195 Pode tratar-se de cristãos nestorianos, que habitariam nos montes a Oeste de Pequim, a um dia de caminho da cidade.
196 Luang Prabang.
VII
Quem boceja a pescar não apanha peixe
(maori)
Martim Afonso de Sousa [deu a capitania da expedição] a um Jerónimo de Figueiredo, fidalgo do Duque de Bragança, que no ano de 1542 partiu de Goa com duas fustas e uma caravela em que levava oitenta soldados e oficiais da mareação, e não teve efeito a sua ida [à Ilha do Ouro] porque parece, segundo o que despois se viu, que desejando ele de ser rico mais depressa do que o esperava ser pela via que levava, se passou à costa de Tanauçarim, onde tomou algumas naus que vinham do estreito de Meca, de Adem, de Alcosser, de Judá, e de outros lugares da costa da Pérsia, e por se lá dar mal com os soldados, e não partir com eles do que tomara, conforme ao que de direito lhes vinha, se levantaram contra ele, e depois de outras muitas cousas, que me pareceu razão não se escreverem, o ataram de pés e de mãos, e o levaram à ilha Ceilão, onde o lançaram em terra no porto de Galé, e a caravela e fustas levaram ao Governador Dom João de Castro, que lhes deu perdão do que tinham feito, por irem d’Armada com ele a Diu a socorro de Dom João Mascarenhas, que então estava cercado dos Capitães delRei de Cambaia, e de então pera cá se não tratou mais deste descobrimento, que tão proveitoso parece que será para o bem comum destes reinos, se Nosso Senhor fosse servido que esta ilha [do Ouro] se viesse a descobrir.
(Peregrinação, capítulo XX)
Tinham viajado para a China em conserva com os quatro navios de portugueses que também carregavam pimenta em Banten, porém Chincheu estava em grande desassossego com revoltas do povo e a armada do aytao a patrulhar as costas por causa dos wokou, os corsários japões que assolavam as suas costas.
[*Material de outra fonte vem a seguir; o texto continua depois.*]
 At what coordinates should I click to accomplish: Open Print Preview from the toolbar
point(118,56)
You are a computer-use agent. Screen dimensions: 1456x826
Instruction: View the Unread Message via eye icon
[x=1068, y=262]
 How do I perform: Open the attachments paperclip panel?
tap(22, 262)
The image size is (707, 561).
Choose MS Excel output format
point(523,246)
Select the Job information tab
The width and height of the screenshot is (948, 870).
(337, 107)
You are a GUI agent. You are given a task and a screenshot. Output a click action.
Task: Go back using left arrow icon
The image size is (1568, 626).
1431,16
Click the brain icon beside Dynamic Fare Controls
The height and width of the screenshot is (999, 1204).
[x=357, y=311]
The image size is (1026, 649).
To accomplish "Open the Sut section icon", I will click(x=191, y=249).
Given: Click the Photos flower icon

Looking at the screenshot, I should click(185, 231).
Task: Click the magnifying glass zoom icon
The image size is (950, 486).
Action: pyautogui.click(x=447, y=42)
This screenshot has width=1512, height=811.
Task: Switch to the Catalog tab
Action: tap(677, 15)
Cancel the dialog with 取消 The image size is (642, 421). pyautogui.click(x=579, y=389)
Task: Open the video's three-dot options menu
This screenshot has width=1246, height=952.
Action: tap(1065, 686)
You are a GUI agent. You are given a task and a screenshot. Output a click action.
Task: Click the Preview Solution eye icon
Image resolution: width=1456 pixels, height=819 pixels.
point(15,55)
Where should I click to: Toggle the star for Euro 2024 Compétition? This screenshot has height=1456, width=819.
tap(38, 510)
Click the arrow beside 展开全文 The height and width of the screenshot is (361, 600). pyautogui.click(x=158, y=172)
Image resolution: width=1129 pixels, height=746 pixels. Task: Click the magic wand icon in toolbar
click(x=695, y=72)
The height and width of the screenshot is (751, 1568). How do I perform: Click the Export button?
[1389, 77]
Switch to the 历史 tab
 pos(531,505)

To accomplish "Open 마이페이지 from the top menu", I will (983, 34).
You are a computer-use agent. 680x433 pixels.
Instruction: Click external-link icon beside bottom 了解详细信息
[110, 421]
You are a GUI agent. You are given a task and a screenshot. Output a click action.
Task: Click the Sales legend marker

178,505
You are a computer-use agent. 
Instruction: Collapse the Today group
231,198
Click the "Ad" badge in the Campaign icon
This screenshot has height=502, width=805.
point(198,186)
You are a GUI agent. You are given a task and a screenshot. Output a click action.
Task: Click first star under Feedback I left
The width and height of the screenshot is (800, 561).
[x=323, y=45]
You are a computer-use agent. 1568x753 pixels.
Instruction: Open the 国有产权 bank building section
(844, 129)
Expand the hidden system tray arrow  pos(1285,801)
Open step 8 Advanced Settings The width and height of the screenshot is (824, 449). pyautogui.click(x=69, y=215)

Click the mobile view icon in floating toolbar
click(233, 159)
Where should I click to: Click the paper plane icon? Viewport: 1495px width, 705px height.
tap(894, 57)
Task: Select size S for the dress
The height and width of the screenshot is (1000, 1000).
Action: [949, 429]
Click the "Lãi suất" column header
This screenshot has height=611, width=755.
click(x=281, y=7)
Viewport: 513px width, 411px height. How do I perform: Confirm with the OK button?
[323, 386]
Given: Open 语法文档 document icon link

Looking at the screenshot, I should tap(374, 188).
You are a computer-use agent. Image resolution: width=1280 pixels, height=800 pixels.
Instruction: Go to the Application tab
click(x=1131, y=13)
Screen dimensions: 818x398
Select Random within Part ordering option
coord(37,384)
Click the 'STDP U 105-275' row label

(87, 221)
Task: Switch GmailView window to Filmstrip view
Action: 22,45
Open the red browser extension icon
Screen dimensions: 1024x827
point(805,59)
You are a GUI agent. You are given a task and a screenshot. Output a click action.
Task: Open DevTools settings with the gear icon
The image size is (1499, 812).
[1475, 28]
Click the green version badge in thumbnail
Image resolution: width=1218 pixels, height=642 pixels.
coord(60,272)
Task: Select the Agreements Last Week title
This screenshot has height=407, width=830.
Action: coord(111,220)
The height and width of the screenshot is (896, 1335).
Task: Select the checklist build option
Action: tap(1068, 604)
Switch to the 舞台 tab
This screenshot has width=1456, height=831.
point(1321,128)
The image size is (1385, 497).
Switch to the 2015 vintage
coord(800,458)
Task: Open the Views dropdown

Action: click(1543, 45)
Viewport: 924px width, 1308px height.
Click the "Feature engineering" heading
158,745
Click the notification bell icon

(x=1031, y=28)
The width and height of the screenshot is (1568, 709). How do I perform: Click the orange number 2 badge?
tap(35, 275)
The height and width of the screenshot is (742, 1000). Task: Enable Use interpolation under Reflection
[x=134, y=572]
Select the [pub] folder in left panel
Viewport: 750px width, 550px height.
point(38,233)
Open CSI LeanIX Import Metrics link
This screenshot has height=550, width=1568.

Na impossibilidade de fazerem os seus tratos, decidiram rumar a Chabaquee, acabando por saltar da panela para o fogo, como soe dizer-se, porque ali estavam surtos mais de cem juncos que os acometeram, tomando três dos cinco navios, com a morte de muita gente das tripulações, incluindo alguns portugueses.
Escaparam ao ataque o junco de Martim Esteves onde ia Fernão e o de um mercador de Cochim, ajudados por ventos que os empurraram para sudeste, livrando-os dos seus perseguidores, mas lançando-os num mar por onde nunca tinham navegado. Não lhes durou muito tempo a bonança, porque logo lhes saltou um temporal medonho que apartou os dois navios para não mais se encontrarem. O vento soprava tão rijo de escarcéu e ondas cruzadas que não podiam socorrer-se das velas, com o junco ora a correr em árvore seca, ora pairando de través, com medo das restingas e baixios, de que era basto aquele mar desconhecido coalhado de pequenas ilhas e ilhéus desertos, por onde navegaram durante mais de um mês, sem acharem baía, praia ou enseada segura onde pudessem aportar.